SOCIAL WORK UNDERGRADUATE
SOWK-1000: Trauma - A Survey Course: This hybrid survey course introduces students to the universal concept of trauma and the global scope and impact of traumatic experiences on individuals and communities. Students have the unique opportunity to be involved in the development of TraumaQuest, an innovative online Course Game that reinforces educational objectives and challenges students to apply knowledge in a gaming environment designed to simulate disaster and promote resiliency. The techniques and methodology pioneered during the development phase of TraumaQuest will provide students with an interdisciplinary examination of trauma and resilience, as well as facilitate engagement through student input on design considerations and stylization of academic content.

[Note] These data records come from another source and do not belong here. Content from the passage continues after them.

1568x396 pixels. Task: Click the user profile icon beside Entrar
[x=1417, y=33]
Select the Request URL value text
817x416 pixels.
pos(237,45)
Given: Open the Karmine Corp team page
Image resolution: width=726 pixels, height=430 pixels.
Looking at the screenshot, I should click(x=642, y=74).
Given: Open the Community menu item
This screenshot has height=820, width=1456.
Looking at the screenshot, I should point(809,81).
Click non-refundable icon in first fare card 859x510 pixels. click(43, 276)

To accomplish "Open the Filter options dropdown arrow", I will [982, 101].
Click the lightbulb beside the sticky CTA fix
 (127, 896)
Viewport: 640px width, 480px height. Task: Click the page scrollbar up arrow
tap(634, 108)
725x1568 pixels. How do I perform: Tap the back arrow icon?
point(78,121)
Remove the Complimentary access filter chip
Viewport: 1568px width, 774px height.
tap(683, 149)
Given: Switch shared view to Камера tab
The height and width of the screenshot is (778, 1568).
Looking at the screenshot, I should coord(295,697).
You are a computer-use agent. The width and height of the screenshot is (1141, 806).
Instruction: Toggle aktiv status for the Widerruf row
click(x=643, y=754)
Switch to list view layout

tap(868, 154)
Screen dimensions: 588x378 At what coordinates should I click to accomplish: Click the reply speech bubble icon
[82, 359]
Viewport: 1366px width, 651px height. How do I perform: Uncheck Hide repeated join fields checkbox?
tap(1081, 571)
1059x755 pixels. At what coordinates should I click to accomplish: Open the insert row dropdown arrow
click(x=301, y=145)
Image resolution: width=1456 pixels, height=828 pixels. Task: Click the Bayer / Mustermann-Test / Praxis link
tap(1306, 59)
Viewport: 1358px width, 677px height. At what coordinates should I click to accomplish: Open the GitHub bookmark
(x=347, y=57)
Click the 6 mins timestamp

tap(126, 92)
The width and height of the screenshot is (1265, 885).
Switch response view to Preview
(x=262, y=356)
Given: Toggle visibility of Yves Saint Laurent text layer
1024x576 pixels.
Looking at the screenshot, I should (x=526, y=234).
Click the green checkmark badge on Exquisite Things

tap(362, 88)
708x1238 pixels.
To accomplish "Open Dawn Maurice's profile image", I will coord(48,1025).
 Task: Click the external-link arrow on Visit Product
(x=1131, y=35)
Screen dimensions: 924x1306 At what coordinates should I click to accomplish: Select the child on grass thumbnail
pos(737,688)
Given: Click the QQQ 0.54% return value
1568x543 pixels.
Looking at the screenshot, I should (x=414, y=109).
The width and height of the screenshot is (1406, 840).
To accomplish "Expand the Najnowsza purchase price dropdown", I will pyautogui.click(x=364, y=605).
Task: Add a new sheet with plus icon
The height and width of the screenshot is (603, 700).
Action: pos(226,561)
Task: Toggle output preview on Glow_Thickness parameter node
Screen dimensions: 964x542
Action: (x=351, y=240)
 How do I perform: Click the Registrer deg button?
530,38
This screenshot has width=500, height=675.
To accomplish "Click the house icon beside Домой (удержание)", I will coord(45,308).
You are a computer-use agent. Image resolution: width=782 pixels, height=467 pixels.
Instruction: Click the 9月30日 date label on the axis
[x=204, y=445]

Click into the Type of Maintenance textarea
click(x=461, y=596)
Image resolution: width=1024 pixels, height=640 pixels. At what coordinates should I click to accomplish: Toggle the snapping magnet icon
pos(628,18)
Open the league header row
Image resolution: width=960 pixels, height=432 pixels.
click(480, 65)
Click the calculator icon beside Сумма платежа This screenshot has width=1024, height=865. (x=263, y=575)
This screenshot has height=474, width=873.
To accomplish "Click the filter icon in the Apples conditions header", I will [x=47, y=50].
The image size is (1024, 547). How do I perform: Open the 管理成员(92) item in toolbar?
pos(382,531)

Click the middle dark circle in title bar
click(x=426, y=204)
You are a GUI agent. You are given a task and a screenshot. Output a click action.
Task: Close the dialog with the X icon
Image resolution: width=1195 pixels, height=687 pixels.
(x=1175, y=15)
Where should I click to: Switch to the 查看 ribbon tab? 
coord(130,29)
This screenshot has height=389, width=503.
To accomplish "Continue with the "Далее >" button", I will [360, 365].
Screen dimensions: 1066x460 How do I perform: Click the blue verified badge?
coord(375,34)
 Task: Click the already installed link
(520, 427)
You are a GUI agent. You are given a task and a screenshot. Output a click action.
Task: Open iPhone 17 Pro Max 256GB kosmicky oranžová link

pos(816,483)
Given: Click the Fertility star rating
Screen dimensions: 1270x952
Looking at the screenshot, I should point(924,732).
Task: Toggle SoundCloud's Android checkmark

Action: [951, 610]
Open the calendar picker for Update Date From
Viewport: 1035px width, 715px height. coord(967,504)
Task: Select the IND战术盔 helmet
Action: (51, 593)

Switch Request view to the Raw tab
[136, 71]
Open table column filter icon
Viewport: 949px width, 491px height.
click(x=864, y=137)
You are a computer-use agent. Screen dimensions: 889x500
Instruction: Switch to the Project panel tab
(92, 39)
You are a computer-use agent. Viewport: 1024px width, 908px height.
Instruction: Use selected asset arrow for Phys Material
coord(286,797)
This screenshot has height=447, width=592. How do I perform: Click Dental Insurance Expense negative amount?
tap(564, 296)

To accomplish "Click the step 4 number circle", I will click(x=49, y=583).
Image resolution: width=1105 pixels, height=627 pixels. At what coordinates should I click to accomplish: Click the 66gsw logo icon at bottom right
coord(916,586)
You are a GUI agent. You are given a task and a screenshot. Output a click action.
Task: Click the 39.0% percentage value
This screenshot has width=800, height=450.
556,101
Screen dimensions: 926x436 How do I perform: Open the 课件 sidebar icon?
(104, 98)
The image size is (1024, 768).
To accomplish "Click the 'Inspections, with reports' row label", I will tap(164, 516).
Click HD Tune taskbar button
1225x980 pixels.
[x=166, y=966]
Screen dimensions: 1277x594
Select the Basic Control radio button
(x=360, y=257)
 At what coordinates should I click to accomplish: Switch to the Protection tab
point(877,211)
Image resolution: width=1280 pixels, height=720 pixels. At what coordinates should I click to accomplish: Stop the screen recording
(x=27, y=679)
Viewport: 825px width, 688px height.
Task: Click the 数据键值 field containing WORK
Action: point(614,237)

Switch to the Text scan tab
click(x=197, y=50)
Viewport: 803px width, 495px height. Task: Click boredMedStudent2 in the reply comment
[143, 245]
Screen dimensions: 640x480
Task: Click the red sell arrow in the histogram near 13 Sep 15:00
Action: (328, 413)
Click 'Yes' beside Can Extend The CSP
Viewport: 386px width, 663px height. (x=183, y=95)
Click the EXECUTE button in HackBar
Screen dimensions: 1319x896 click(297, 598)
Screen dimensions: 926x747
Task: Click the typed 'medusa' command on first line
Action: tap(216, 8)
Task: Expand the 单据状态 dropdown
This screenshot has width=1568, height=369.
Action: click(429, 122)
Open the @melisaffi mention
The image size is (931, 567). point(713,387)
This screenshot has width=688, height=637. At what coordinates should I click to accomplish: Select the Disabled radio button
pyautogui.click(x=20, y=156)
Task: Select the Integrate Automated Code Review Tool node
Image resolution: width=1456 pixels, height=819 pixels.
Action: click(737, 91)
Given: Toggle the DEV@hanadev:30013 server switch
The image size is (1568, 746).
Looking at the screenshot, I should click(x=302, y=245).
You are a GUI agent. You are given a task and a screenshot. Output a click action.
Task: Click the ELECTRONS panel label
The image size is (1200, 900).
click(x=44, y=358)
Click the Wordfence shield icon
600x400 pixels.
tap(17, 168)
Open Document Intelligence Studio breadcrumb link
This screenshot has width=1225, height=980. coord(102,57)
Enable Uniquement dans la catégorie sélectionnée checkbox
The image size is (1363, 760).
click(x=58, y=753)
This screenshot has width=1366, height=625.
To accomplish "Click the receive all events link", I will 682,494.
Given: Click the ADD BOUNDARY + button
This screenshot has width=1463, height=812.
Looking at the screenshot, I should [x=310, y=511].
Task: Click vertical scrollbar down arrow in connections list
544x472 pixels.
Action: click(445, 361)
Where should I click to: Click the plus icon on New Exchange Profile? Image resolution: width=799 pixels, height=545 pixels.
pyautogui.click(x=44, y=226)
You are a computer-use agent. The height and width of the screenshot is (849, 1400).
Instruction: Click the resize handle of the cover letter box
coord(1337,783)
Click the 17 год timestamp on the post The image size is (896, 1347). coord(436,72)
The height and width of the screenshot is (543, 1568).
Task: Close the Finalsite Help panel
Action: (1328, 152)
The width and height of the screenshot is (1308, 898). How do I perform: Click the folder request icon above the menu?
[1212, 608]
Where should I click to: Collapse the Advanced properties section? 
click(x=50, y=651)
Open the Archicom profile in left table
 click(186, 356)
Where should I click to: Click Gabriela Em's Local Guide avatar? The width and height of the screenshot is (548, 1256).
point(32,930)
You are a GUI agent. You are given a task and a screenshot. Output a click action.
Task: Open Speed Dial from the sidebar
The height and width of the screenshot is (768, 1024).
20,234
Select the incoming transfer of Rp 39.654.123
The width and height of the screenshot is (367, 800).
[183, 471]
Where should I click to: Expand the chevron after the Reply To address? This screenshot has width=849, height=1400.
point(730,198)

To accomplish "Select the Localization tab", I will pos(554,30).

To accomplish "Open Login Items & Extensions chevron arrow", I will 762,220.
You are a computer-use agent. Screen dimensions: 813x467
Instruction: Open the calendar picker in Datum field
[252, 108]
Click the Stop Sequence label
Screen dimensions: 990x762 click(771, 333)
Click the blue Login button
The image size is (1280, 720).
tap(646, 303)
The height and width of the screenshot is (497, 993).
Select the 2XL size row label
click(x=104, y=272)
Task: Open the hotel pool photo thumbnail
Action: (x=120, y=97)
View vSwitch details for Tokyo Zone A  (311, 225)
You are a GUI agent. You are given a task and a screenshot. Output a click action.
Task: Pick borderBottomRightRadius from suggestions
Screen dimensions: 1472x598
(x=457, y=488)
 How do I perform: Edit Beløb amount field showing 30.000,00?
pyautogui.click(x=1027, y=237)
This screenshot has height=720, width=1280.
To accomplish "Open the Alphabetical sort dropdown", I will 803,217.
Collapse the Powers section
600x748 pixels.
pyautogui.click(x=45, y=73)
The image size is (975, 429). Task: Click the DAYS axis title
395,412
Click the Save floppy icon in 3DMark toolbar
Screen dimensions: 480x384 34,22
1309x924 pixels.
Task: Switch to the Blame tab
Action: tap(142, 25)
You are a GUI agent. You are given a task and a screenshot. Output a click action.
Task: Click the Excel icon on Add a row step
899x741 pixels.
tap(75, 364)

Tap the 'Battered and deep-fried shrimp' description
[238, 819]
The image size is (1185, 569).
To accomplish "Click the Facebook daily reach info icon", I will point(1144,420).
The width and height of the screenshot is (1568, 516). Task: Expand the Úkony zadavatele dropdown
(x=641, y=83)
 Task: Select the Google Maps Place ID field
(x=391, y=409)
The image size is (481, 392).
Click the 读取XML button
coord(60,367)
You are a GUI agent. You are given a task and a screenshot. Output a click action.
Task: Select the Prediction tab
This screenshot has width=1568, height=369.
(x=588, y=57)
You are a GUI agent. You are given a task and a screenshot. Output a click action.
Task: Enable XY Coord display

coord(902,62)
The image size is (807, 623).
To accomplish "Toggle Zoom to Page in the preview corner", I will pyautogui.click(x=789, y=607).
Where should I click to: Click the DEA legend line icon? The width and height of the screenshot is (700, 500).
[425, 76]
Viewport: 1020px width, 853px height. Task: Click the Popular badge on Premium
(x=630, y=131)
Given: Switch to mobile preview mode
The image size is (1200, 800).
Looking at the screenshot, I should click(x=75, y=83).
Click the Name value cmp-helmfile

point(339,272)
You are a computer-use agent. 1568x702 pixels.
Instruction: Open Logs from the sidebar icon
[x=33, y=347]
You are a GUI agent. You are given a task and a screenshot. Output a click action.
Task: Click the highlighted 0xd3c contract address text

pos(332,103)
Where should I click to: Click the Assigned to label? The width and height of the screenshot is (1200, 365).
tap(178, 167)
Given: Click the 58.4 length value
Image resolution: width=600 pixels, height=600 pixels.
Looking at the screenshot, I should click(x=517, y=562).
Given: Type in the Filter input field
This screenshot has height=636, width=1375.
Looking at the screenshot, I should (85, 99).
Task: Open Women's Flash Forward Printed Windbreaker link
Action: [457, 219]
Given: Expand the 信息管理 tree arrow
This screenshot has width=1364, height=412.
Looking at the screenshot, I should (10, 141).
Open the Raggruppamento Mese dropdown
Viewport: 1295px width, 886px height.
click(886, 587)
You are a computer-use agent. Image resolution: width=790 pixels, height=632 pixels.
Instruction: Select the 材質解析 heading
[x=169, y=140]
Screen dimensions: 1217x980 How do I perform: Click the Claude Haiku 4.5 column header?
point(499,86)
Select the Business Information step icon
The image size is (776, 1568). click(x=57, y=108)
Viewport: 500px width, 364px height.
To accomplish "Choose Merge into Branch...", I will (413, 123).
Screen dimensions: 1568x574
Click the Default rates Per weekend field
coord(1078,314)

SOWK-2100: Family Trauma - A Survey Course: Trauma Foundations is an online only graduate course aimed at students being exposed to and critically evaluating the complex factors that affect people and their relationships following a traumatic event across the life cycle and across various traumatic events and circumstances. Students will focus on understanding the causes, consequences, assessment, and treatment trauma at the individual, interpersonal, and community levels. Through examination, discussion group leadership activities, and other assignments students learn about undergraduate students’ experiences with trauma, along with an examination of their own experiences and those of others in their life. They are more prepared to engage in personal reflection about how their life experiences may affect social work practice. Students will develop an understanding of how differing theoretical frameworks can empower and / or oppress diverse populations exposed to trauma. They will also learn to communicate this understanding in a professional and ethical way with fellow graduate students, the instructor, and those undergraduate students in the discussion group they lead. Collectively and together with other courses, students will be more competent in assessment, intervention, and evaluation in social work practice.
SOWK-2510: Making Meaning of Trauma: This course is about the suffering that may be caused by traumatic events, and the way that suffering is soothed through spirituality and faith. In this class students will: *explore the early history of religion and health, and through the benefit of a mind-body spirit approach to resilience; *learn about disaster impact - to a community, a family, and an individual - and the ways in which disaster recovery tests the human spirit; *learning the basics of stress and trauma from a clinical perspective, and from the perspective of the major religions traditions (Christianity, Judaism, Islam, Hinduism, Buddhism, non-believers, etc.; *discuss concepts such as pain, suffering, despair, pleasure, joy, forgiveness, grace and transformation; *acquire skills (e.g., relaxation and stress reduction methods) that, when practiced regularly, will be useful when life takes a dark turn for you or someone you know; and *learn about trauma theory and religious traditions, and ways in which an integrated approach to trauma recovery may be used.